The product
Captions started as the one-to-go video captions editor for beginners. Powered by AI, the app can automatically split the frames to catch blank spots and remove all the filling words like "Mmh", "Euh", etc. Just press the button and ta-da, it's done!
When they first reached us the goal was to redesign the app and enrich the product with different basic video editor functionalities such as split, trim, pic in pic, transitions, etc. We also built on captions functionalities and enabled more options such as highlighting words, editing style, matching stickers to words, and so on.
Opportunity
Soon the company started surfing on the wave of AI's new generation language models and pivoting towards Artificial Intelligence as the center of their offering. From voice assistants to text-to-image generators, AI opens a universe of possibilities and through the power of this technology, Captions decided to turn speech recognition to the next level.
Lip dub was the first feature we designed, a powerful one where you can change what you're saying. Use case examples:
* You recorded a new video but made a mistake, you can overdub a word or an entire part and the AI will make your lip move to the new script.
*You want to reach a whole new audience in another part of the world, just press the button and the AI will translate the entire video into another language.
User engagement and response were so positive that we decided to bring it to the next level and create Captions' very own script-writing assistant.

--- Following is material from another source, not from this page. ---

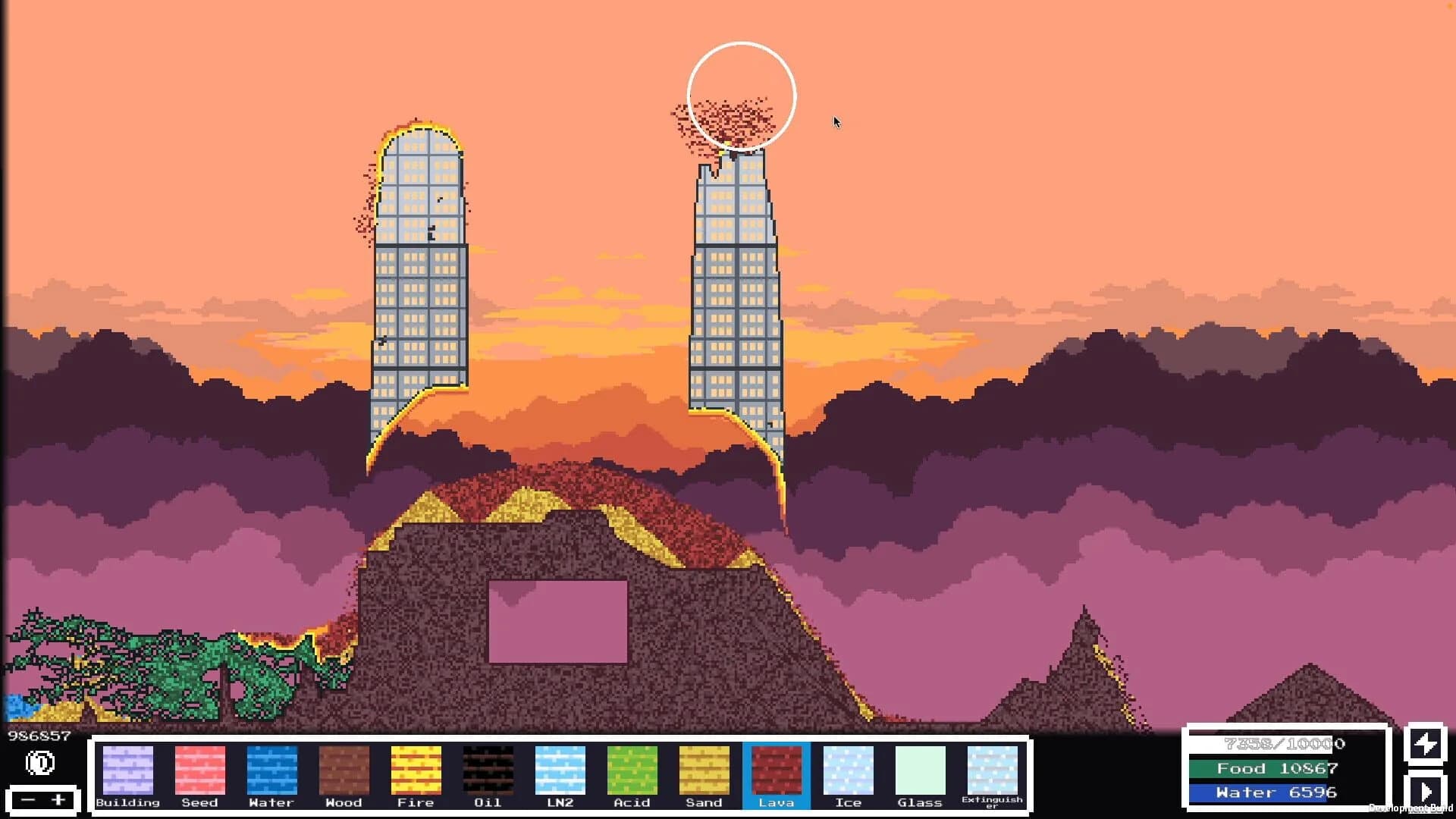Select the Sand material
Screen dimensions: 1456x819
pyautogui.click(x=704, y=770)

Imagine, you describe what you want to talk about and the app will write the entire script for you.
Process
The first iteration was a simple ideas generator that can give daily ideas for users to generate content faster. It can scan the user project content, see what they talk about, and suggest ideas related to their interest.

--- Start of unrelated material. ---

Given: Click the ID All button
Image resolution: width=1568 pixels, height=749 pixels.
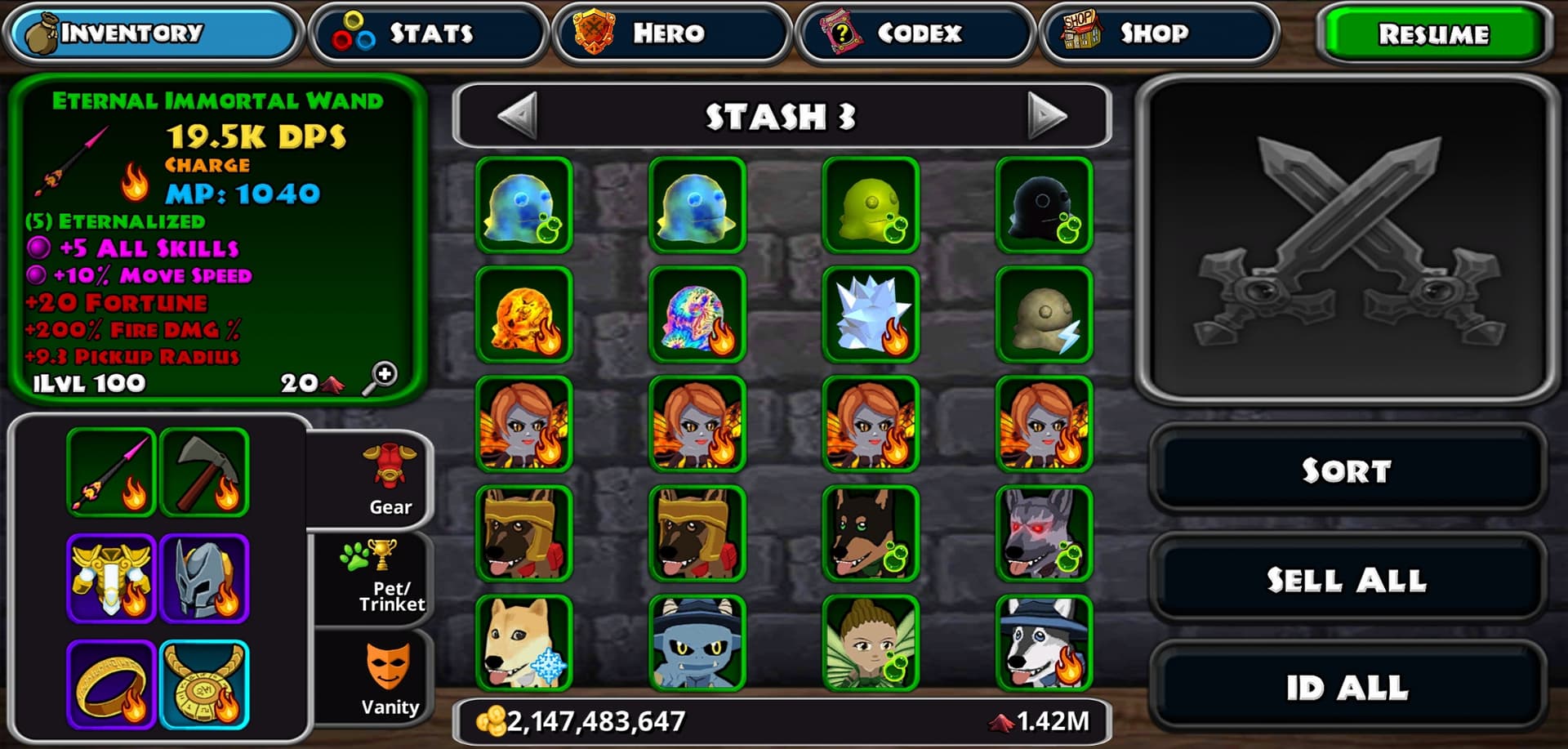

We imagined an experience where the user needs at least 5 projects to unlock the idea generator. That would encourage users to engage with the app to unlock the feature.
In this experience, the user gets one idea (or a few) at a time and can shuffle, like, or control how random it is. It was already a step forward in injecting more AI power into the product, but why not push it even further?
What if the AI could take that idea and literally write that script for your next TikTok video or tech review you want to record? Meet Geniio, your script-writer assistant :)
The flow:
* Tap on an idea a generate a script from it
* Go through the settings first to adjust that idea and narrow down the result: Title, description, tone of voice, keywords, and length
* Get a script with a layout that's made for a video (includes a hook, intro, and paragraph for each outline item and a conclusion)
* On the script, see the word count, save it for later, and go back to settings to adjust the input
Optimization
We tested the feature and got some feedback from users that some aspects of the AI were not clear. We also put priority on the scriptwriter AI and moved the ideas generator to the next phase.
* Templates for customization
People record videos for different purposes and the format is very different from making an ad for their local hair saloon or an influencer talking about tech so we introduced a template section in the editor
* Talk to a human
We made it clearer that they could describe exactly what they wanted like they would describe it to a real human, so we added explicit hint text and real examples.
We wanted to teach the users that filling in the inputs enables them to 'Generate' the script output. Once on the output screen (the script), the user can easily 'Edit' and go back to editor mode. The input from users and the output from the AI are like a conversation.
* Walk-through
We set a first-time-use event (scroll after 5 seconds) to trigger a bottom drawer that encourages users to go back and forth to the editor and adjust until they get to the best result.
*Navigation
In the higher level of navigation, we placed the 'Version history' to enable users to access previous versions. From the script mode, the user can 'Record', 'Shuffle', or 'Delete'.
* Teleprompter
From that script, the user should be able to record it and go to teleprompter mode.
* Dynamic island
While in another app, the user should be able to see his script and record a video.
Iterations
That feature is the result of a continuous conversation with the client to follow his vision and optimised from user feedback. From ideas-only, ideas-to-script, to editor-script mode, it took a few tries to get the flow and the layout right while keeping the design smooth and the vibe right.